Task to complete:
In the post on short-term memory, what does working memory do with information that short-term memory does not?

Why Short-Term Memory Matters
The first post in a series exploring memory and the Simple Model of Teaching
This post is the first in a short series about the Simple Model of Teaching.

As we prepare to launch Steplab across our school this autumn, we’ve been spending time with its Simple Model of Teaching (Figure 1): a clear, structured framework that supports planning, coaching and professional development. It’s designed to help teachers focus on what matters most and it’s a helpful tool. But like any model, it works best when we bring our own knowledge to it…not just of learning, but of learners.
This series is an attempt to do just that. And writing for me is a way of thinking aloud and an opportunity to reflect on how best to implement this work before we roll it out. I am grateful that the summer holidays, in between time with friends, family…and Expedition 33 (!), offers space for that kind of reflection.
So, this series aims to be a companion to the Simple Model of Teaching. A way of thinking alongside it and of filling it out.
We begin with short-term memory: a step that doesn’t appear in the diagram, or the one it’s adapted from, but one that underpins the rest.
It’s where deliberate learning begins.
What is short-term memory?
Short-term memory (STM) refers to the brief, temporary holding of a small amount of information, typically for just a few seconds. It’s limited in both capacity and duration and unless the information is rehearsed, it tends to fade quickly.
Some models treat STM as a separate system; others see it as overlapping with working memory, which I’ll explore in my next post. Either way, the distinction matters. Unlike working memory, which involves actively manipulating information, short-term memory simply holds it in mind. It doesn’t solve the problem; it just keeps the pieces available.
STM is what allows a child to:
remember the first part of your sentence while you’re still speaking the last
copy a diagram from the board
hold the digits of an equation just long enough to write them down
It’s often overlooked, as it has been in the model we’re discussing, but if information isn’t held, it can’t be worked with.
Everyone stores the world differently
When we look out at the world, we don’t see the world.
We perceive a model of the world.
And we all have our own models shaped by experience, expectation, and what we notice.
Helpful when you’re trying to get 30 different kiddos with 30 different models of the world to understand the same 1 model of tectonic plates.
Because short-term memory doesn’t store objective reality. It stores what was attended to, understood, or rehearsed. In that sense, it’s as much about perception as it is about memory.
And perception isn’t neutral.
Two children hear the same instruction. One acts. One hesitates. It’s not always about motivation or comprehension. It might be about what was stored, and how.
And that varies.
What if the classroom feels unsafe?
There’s an image I keep coming back to: a comparison of eye-tracking scans between a non-artist and an artist viewing the same scene. The difference is striking. The artist’s gaze moves widely, taking in the periphery, the shape of negative space. The non-artist’s gaze clusters tightly around the central subject. See Figure 2, below.

Now imagine that same idea in the classroom.

Extracted entries:
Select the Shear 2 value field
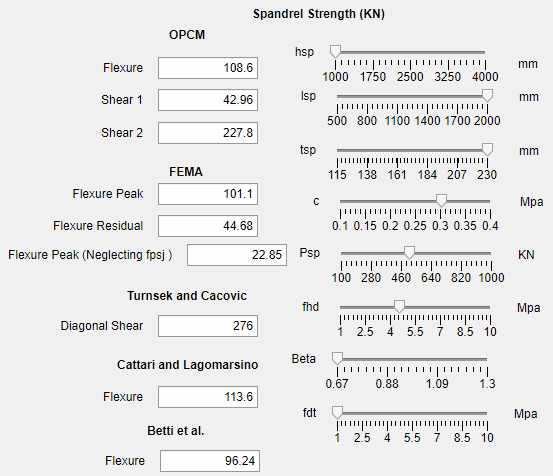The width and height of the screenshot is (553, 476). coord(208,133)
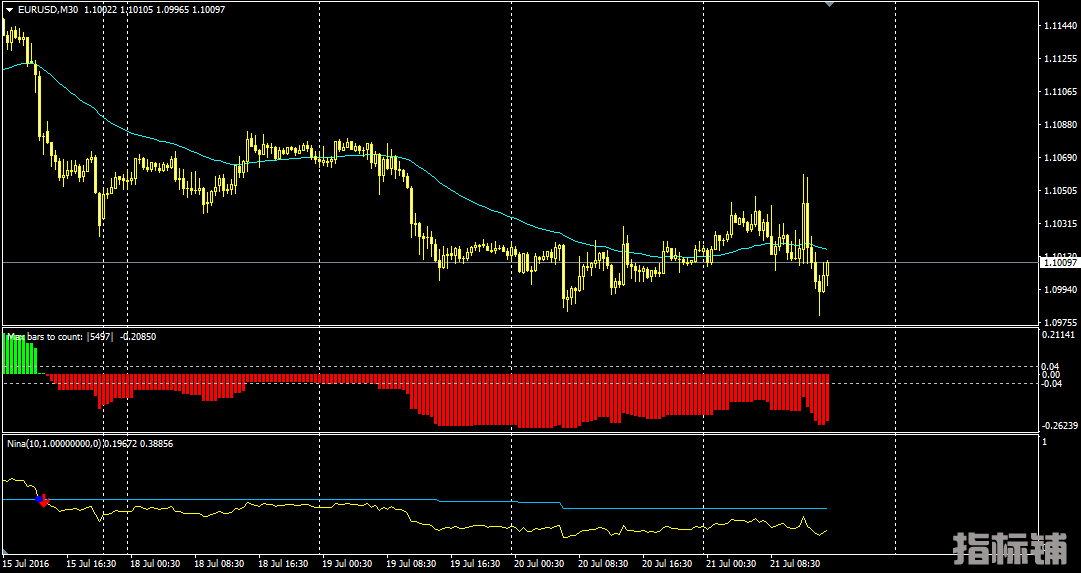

---

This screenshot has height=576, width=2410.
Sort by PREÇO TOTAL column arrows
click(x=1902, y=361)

...

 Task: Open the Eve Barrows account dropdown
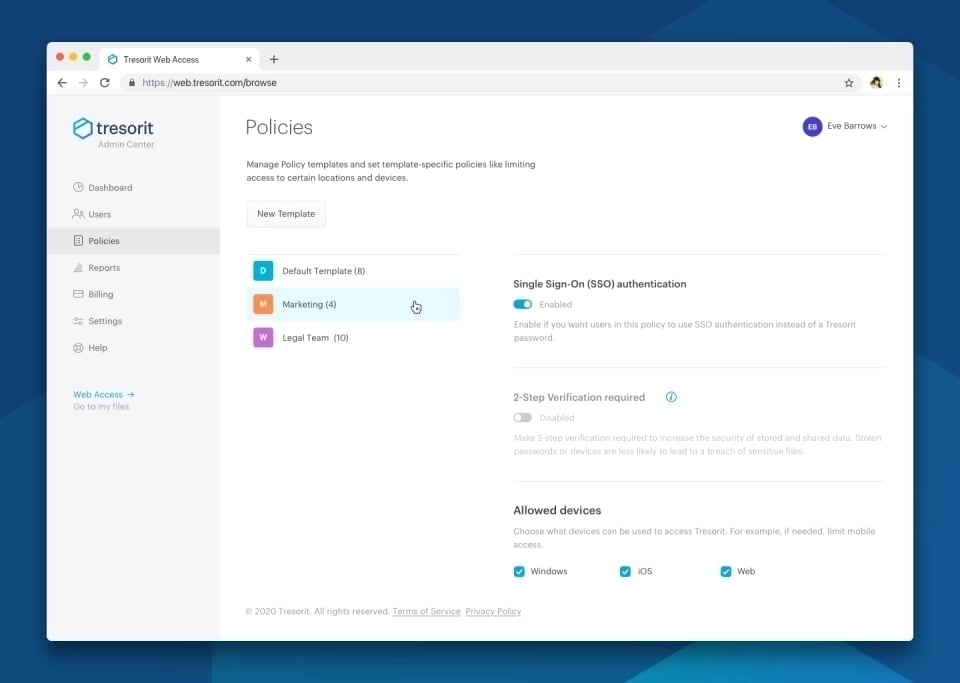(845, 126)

Correct result:
Working memory actively manipulates information, while short-term memory only holds it in mind.